Not a single Hebrew marking on any grave from the time. The bible is quite specific about the cities - Eventually, the Israelites were used as slave laborers to build the city of Rameses (Exodus 1:11), and when they left after 430 years (Exodus 12:40), they departed from Rameses (Exodus 12:37). christan website
that suggests the Hyksos were in fact the Israelites. (thoughts, anyone?)
Anyway, there are stone age etchings in Palestine, but no pictures of anything in exodus. Wouldn't someone have tried to record it? I get your point about the deleted files, really sorry to hear about that, must have been very frustrating - hell, devastating.

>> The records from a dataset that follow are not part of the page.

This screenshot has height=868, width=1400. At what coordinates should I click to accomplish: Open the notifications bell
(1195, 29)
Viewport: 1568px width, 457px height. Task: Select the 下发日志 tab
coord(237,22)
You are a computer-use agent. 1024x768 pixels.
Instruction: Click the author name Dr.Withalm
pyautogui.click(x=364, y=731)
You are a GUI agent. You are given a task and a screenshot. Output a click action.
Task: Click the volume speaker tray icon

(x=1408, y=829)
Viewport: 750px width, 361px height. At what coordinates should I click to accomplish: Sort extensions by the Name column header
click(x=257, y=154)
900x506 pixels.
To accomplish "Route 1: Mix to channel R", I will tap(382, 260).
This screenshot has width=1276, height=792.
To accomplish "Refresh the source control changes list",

Plus, the vatican authorised massive expeditions to the holy land to try to find any evidence at all, and not so much as a finger bone has ever been found. (a lot of Israelites died and were buried on the Sinai Peninsula - 2 million, according to the bible.) no writing, no pottery, no jewllery.
That was sparked by the discovery of the rosetta stone, which was basically a tablet saying the same things in Greek, hieratics (hieroglyphs no one could translate) and another script - which broke the code of the pyramids.
ETA: x-posted with EVeRYBODY
[ 02. May 2013, 17:53: Message edited by: Taliesin ]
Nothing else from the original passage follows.